It's important, imo, that Alfred choose to stay because of his sense of duty more than some paternal feelings toward Bruce. Otherwise, it kind of make him misogynistic that he abandoned his daughter because of his sense of duty, but stayed with Bruce. Like he couldn't raise a girl, that is biologically his, but he can choose a boy, who isn't. And it's worse to be misogynistic than a bad father figure, imo.
I think Alfreds character suffers either way. The best option if he had a grown up daugther before the waynes or he just sponsored an orphanage and one child just chose to be his. Or he didnt know about the child.
Because him disregarding his children just makes his caracter suffer.
Nah, it's in his character, he never was a good parent, neither to Julia or Bruce, and erasing that suck. It is even spelled out in the comics that the difference between Dick and Bruce is that Dick had Bruce to love him, while Bruce had no one, because Alfred failed him. Alfred failed both Bruce and Julia, in different ways, and his character doesn't suffer from that, because that's his character.
For reminder, Alfred has once be portrayed paying actors to play the Waynes' murder and to beat up Batman once he was destabilized by his ptsd from the re-enactment. He also tends to leave Bruce when Bruce is suffering the most. He also has drugged Bruce without his consent, sometimes through his food, and he threatens Bruce to do it again, leading to Bruce being wary of eating Alfred's food (and he already doesn't eat a lot).
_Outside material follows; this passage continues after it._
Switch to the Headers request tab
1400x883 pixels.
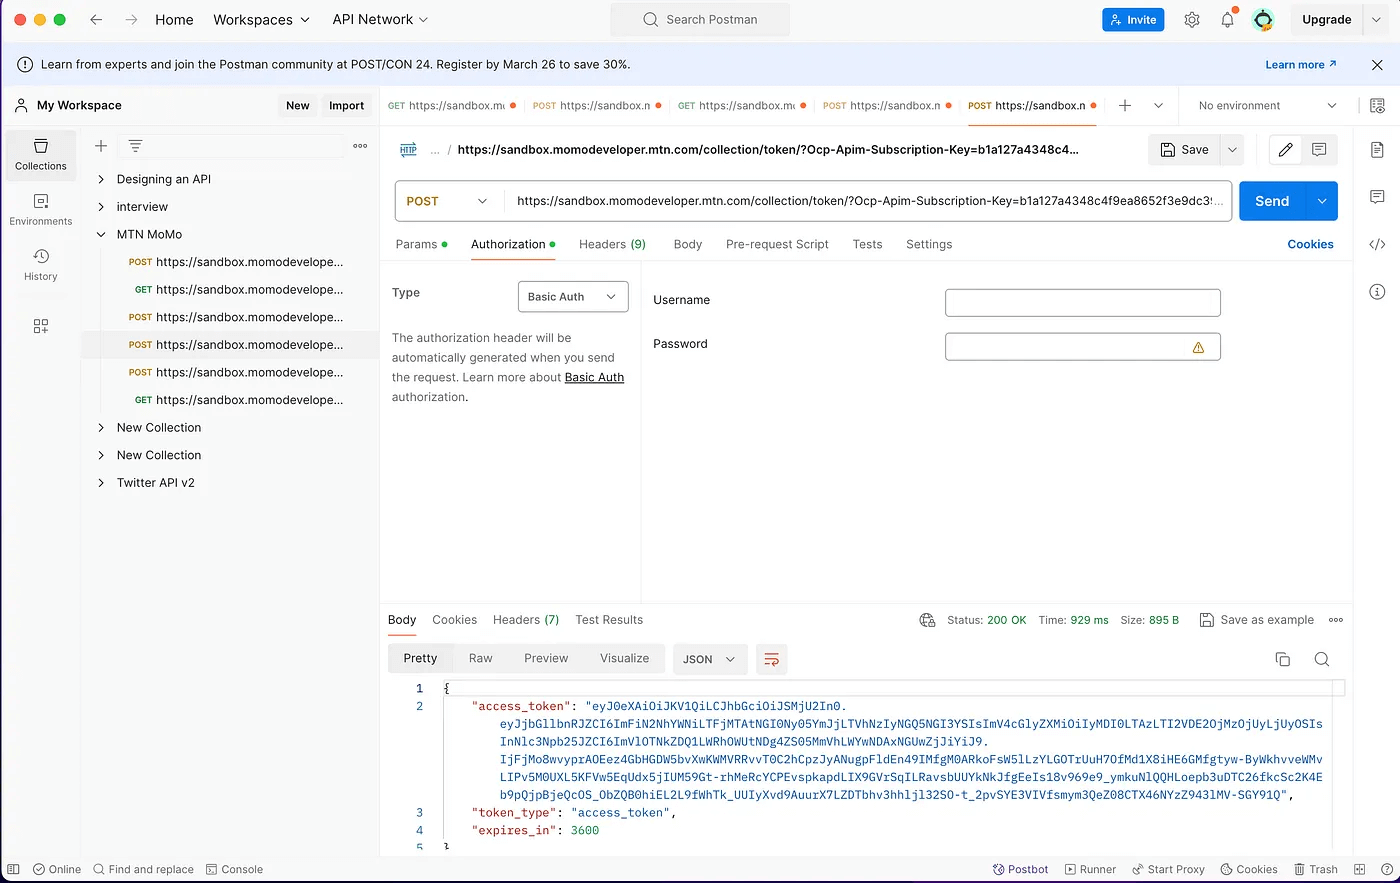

Canonically, in the current continuity (before Alfred died), Alfred also had no real relationship with Julia, apart from the dna they share. Even in Absolute Batman, where Alfred never became a butler and stayed in the military, even tho he worries about his daughter, they still don't share anything at all and she has cut contact with him. He doesn't have any relationship with Julia at all, making him to be present during her childhood would make his character suffers because it's the total opposite of who he is actually: an absence father with no real interest to learn to know his daughter as a person.